Beyond that, it’s not too far a stretch to project beyond 2050 and presume that even if our supplies of greener energy continue to grow, it will still take a long time after that to completely eliminate oil and natural gas from the world’s energy mix. After all, you can’t really go from about 20 million barrels of oil per day and 30 trillion cubic feet of natural gas use per year to absolutely nothing overnight.
In addition, even if you do factor in a decline in oil and natural gas use over the very long haul, pipeline companies like Kinder Morgan are likely to be among the longest-lasting parts of the industry.
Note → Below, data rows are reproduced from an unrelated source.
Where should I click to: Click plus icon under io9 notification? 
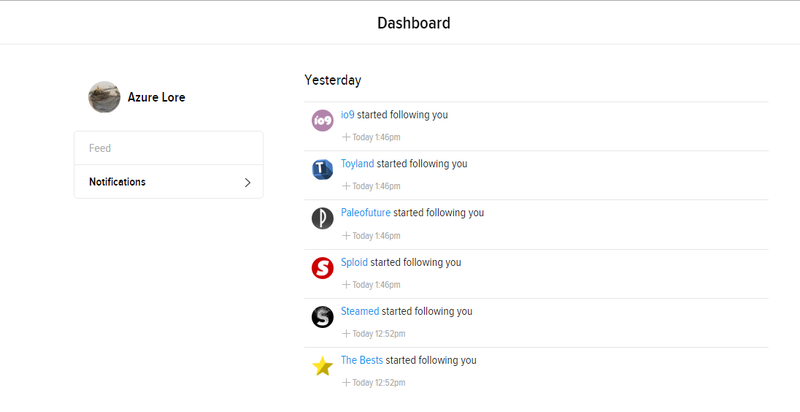coord(346,137)
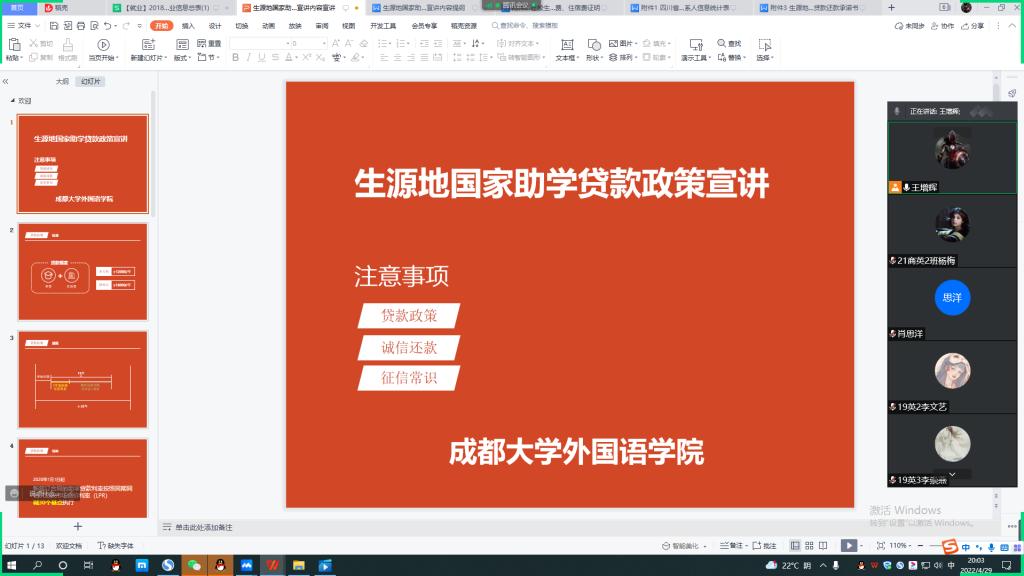1024x576 pixels.
Task: Open the 插入 ribbon tab
Action: (x=188, y=25)
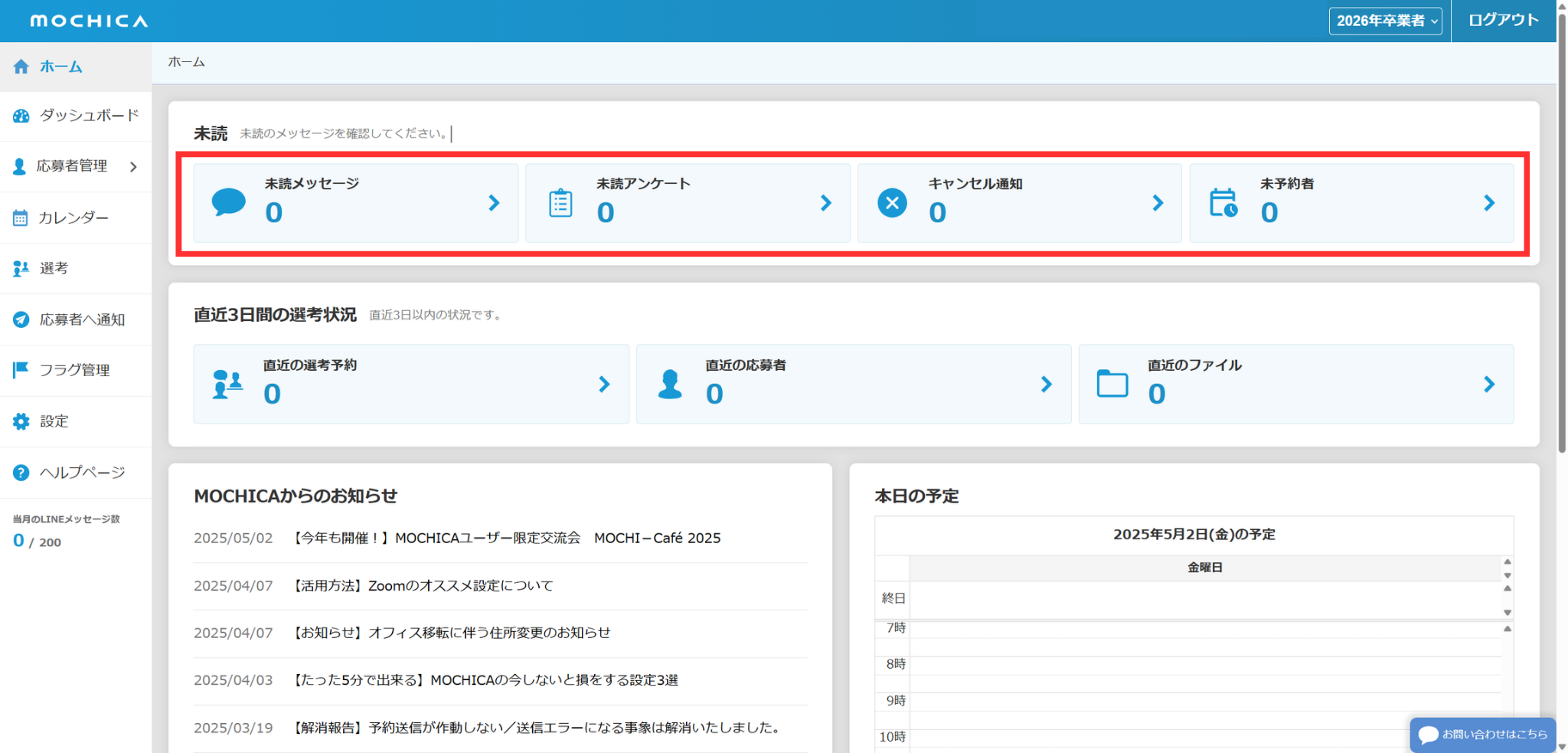This screenshot has height=753, width=1568.
Task: Open the Dashboard gauge icon
Action: (21, 116)
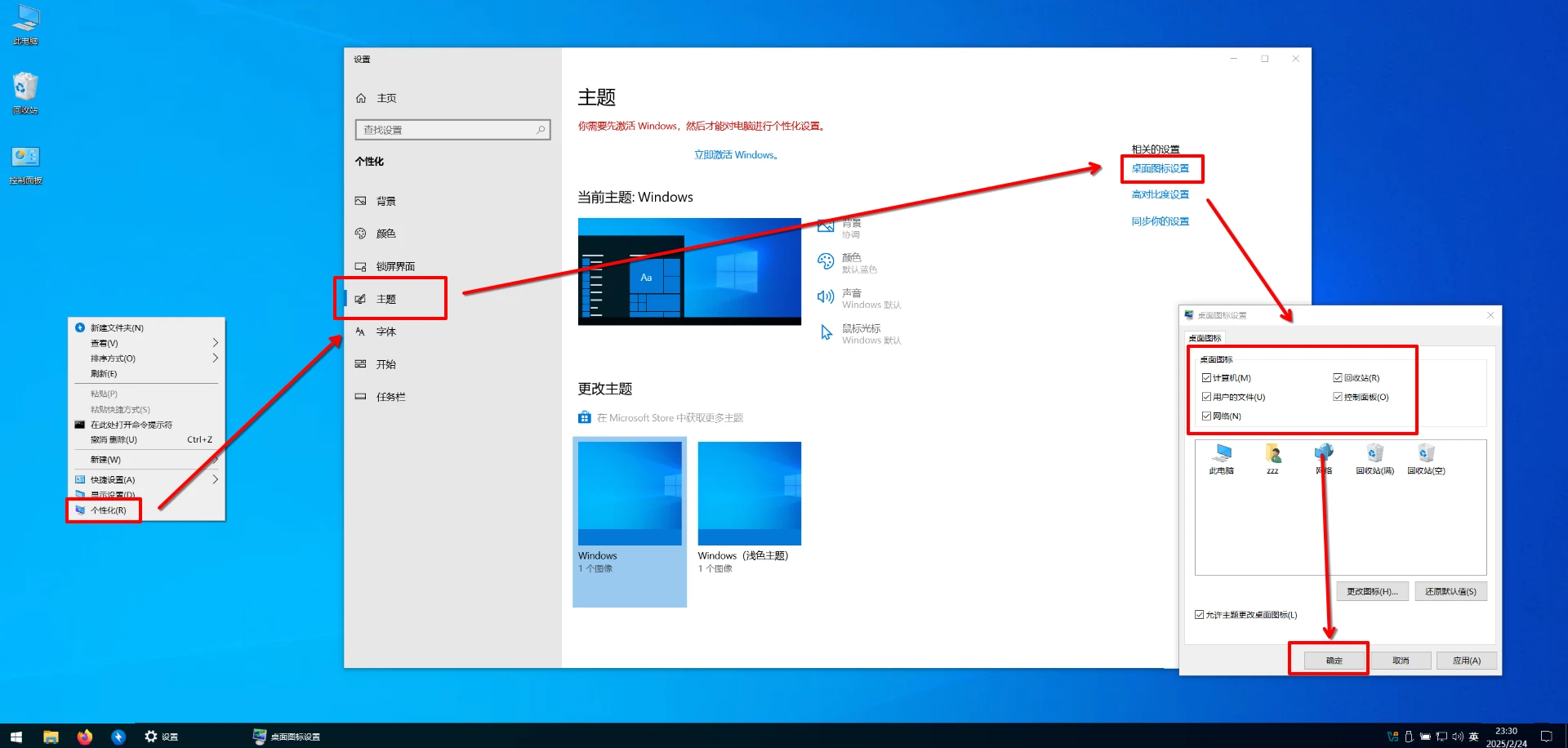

Pipelines have high up-front costs to build, but they benefit from relatively low costs per barrel of oil or cubic foot of natural gas to transport that energy.
As a result, as long as oil and natural gas are needed and have to move from where they’re produced to where they’re processed and consumed, pipelines will still be needed to move them around. Other transportation methods — like trucks and trains — will likely see their use for oil and natural gas transportation drop before pipelines do.
Despite those decent prospects for decades to come, Kinder Morgan’s shares have basically gone nowhere for more than five years, even as its dividends have continued to recover. Its market capitalization is around $38 billion, and it generated around $5.6 billion in cash from operations over the past 12 months. At that valuation — less than 7 times its cash-generating ability — the market is virtually giving up on the company, despite those solid decades likely ahead of it.
Kinder Morgan may not be the fastest-growing company on the planet, but given its prospects, its shares certainly look cheap enough to be worth considering at the moment.
Get started now
Although the market does occasionally leave solid companies behind when it rallies, true bargains rarely remain bargains for long. That’s why now is the time to take a look for yourself and see if you think these businesses’ shares are worth picking up at their current prices. Even if the market doesn’t end up bidding them up for big rallies, you just might find yourself with stocks of quality companies you’ll be pleased to hold onto for many years to come.